Canada-China Deals Draw Cheers, Boos Chretien Returns with Fistful of Infrastructure Contracts

Article excerpt

CANADA'S top salesman - Prime Minister Jean Chretien - has just finished barnstorming across China on a trade trip that has irritated human-rights activists and enthused Canadian executives as the deals pour in.

This week, Canadian executives and Chinese officials signed 54 contracts and agreements in principle valued by Canadian officials at $8.6 billion (US$6.3 billion). The gold prize appeared to come on Tuesday when China signed a memorandum of understanding toward the purchase of two Canadian-designed nuclear reactors worth $3.5 billion.

Standing on the steps of China's Great Wall, Mr. Chretien told a gaggle of Canadian reporters that the deals from the trip would create thousands of jobs in Canada, where the unemployment rate is 10 percent.

"If you compare the level of activity that we will generate with {that of} any trip organized by any other nation, we will have done extremely well," the prime minister said.

China is one of the world's hottest export markets, with an economy growing at a rate of 10 to 15 percent annually. But until recently, Canadian businesses have not had much success getting a foot in the door. China had more direct investment in Canada at the end of 1993 ($378 million), than Canada had in China ($260 million).

From the start of the trip, Canada wanted to show the Chinese that it is serious. Chretien's huge "Team Canada" tour has involved an entourage of more than 350 business leaders, as well as nine out of 10 Canadian provincial premiers. Quebec Premier Jacques Parizeau did not go. Reportedly, the massive showing impressed Chinese leaders.

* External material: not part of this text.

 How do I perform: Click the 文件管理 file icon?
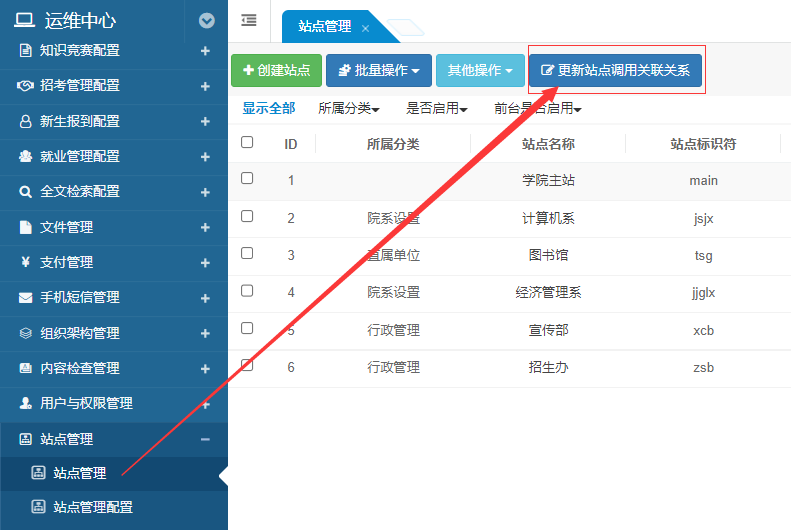pos(26,227)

"Today marks a new era in Canada-China trade relations," Chretien exulted after the deals were penned. "This catapults trade with China into new levels."

Among the announced deals:

* Atomic Energy of Canada Ltd., the government-owned corporation, signed a pact with China National Nuclear Corp. that AECL officials say will lead to "serious negotiations" on the sale of two 700 megawatt nuclear reactors. Early reports misconstrued the signing as a commercial contract.